What Developers Should Check Now
Teams that installed or updated Mastra packages on June 17 should not treat this as a normal dependency cleanup. The safer assumption is that any affected developer machine or CI runner may have executed untrusted code.
- Search lockfiles for
easy-day-js,@mastra/, andmastra, especially installs or lockfile changes created on June 17. - Run
npm ls easy-day-jsin affected projects and inspect dependency trees for any unexpected Mastra versions published during the incident window. - Roll Mastra dependencies back to pre-incident versions or known-good releases with expected provenance.
- Block
easy-day-jsat the registry, package manager, or dependency policy layer. - Rotate secrets exposed to affected machines or CI jobs, including LLM provider keys, GitHub tokens, npm tokens, cloud credentials, database credentials, and wallet-related secrets where relevant.
- Review developer workstations and runners for suspicious temporary JavaScript files, unexpected background Node processes, and indicators published by the security firms tracking the campaign.
- Rebuild clean CI runners rather than assuming a package removal fully removes the second-stage payload.
Developers should also look beyond direct dependencies. If a project uses a starter template, agent example, internal framework wrapper, or generated application scaffold that pulls in Mastra packages, the affected package may appear in a lockfile even when no one installed it by hand.
The Larger Pattern
The Mastra compromise lands after a string of 2026 package-registry attacks that targeted developer infrastructure rather than consumer devices. npm has already seen compromises involving maintainer accounts, typosquatted dependencies, install-time payloads, and malware that reaches into GitHub, cloud, and CI/CD environments.
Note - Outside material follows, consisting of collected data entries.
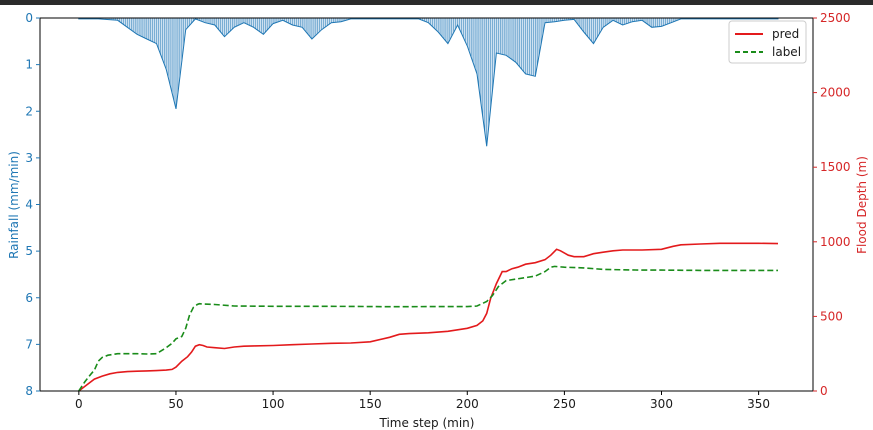 Image resolution: width=873 pixels, height=430 pixels. What do you see at coordinates (79, 404) in the screenshot?
I see `x-tick-label: 0` at bounding box center [79, 404]. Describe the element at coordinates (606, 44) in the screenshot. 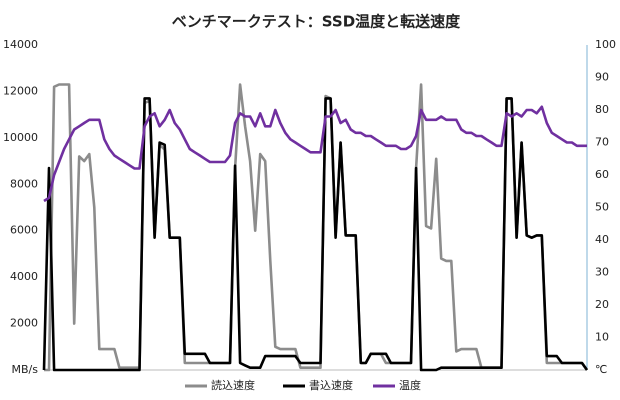

I see `y2-tick-label: 100` at that location.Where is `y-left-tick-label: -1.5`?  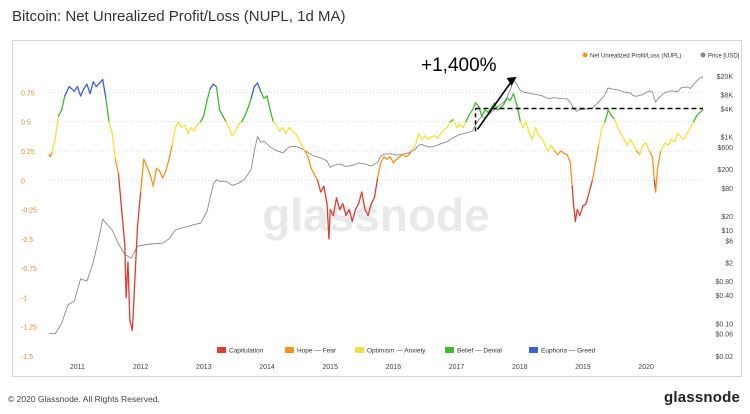
y-left-tick-label: -1.5 is located at coordinates (27, 358).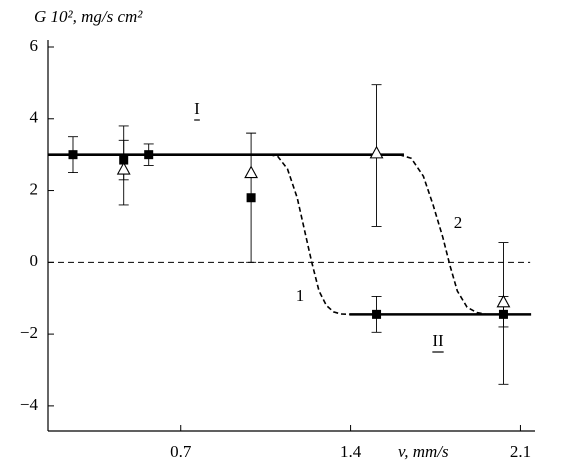 The height and width of the screenshot is (475, 567). Describe the element at coordinates (88, 16) in the screenshot. I see `y-axis-label: G 10², mg/s cm²` at that location.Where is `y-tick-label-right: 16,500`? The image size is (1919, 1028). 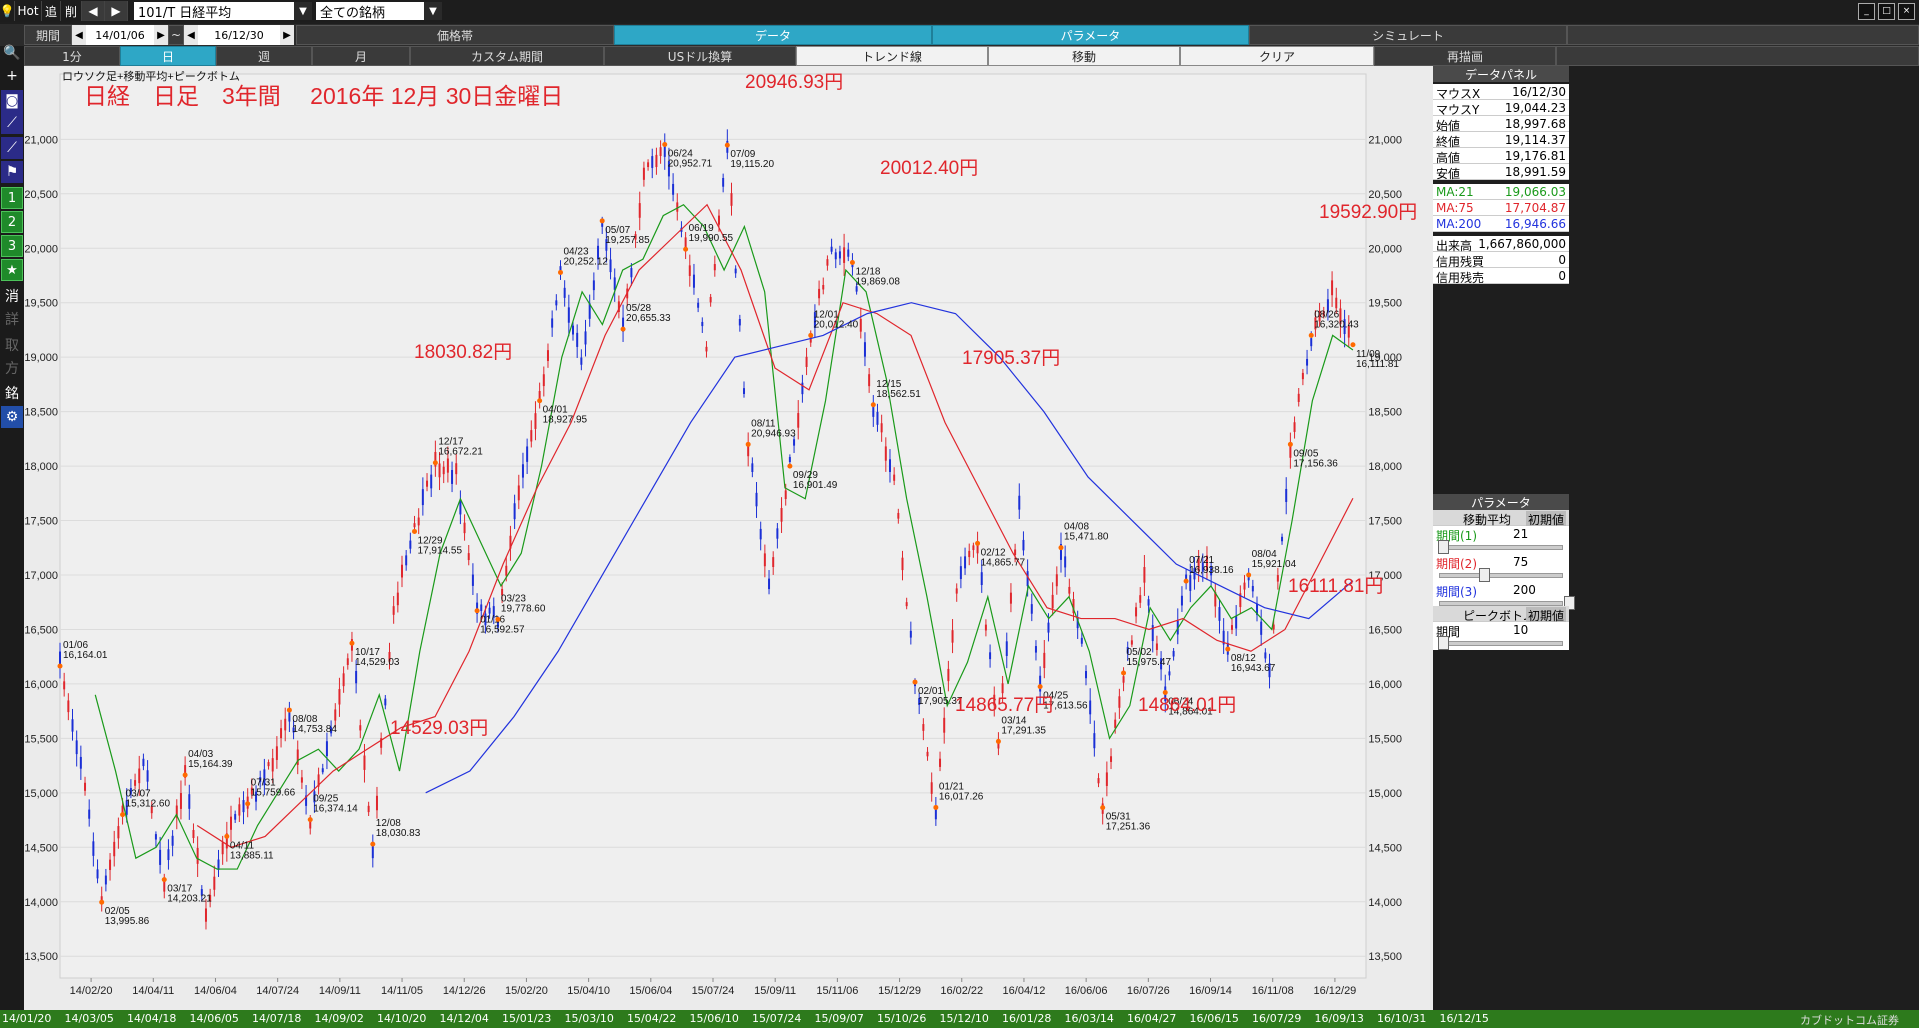
y-tick-label-right: 16,500 is located at coordinates (1385, 630).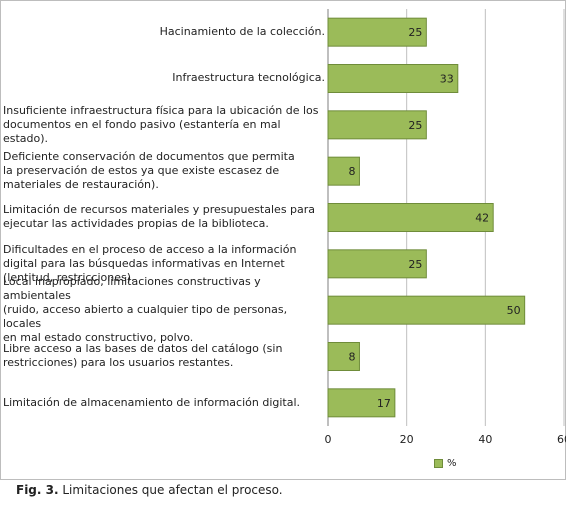 This screenshot has height=519, width=566. Describe the element at coordinates (452, 464) in the screenshot. I see `legend-label: %` at that location.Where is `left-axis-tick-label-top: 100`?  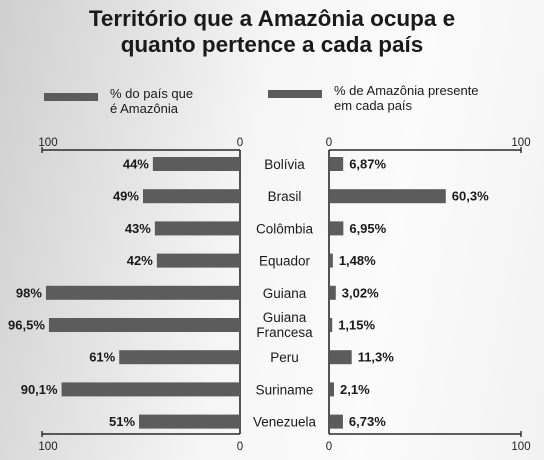
left-axis-tick-label-top: 100 is located at coordinates (48, 143).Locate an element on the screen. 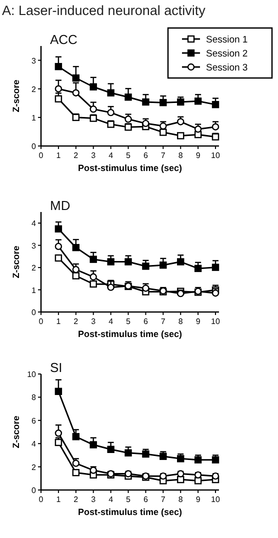  y-tick-label: 6 is located at coordinates (34, 421).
This case is notable because the target was an AI agent framework. As more teams build automation around LLMs, the packages that connect models, tools, memory, databases, and deployment targets become high-value distribution points. A single poisoned dependency can sit upstream of many agent projects, and the machines installing those projects often have exactly the credentials attackers want.
The short-term response is straightforward: check for affected Mastra packages, rotate secrets, and rebuild untrusted environments. The longer-term lesson is harder but more durable. AI development teams need the same install controls, provenance enforcement, package cooldowns, registry blocklists, and secret-isolation practices that mature security teams already apply to production build pipelines. Agent frameworks are now part of the software supply chain attack surface, not just a layer above it.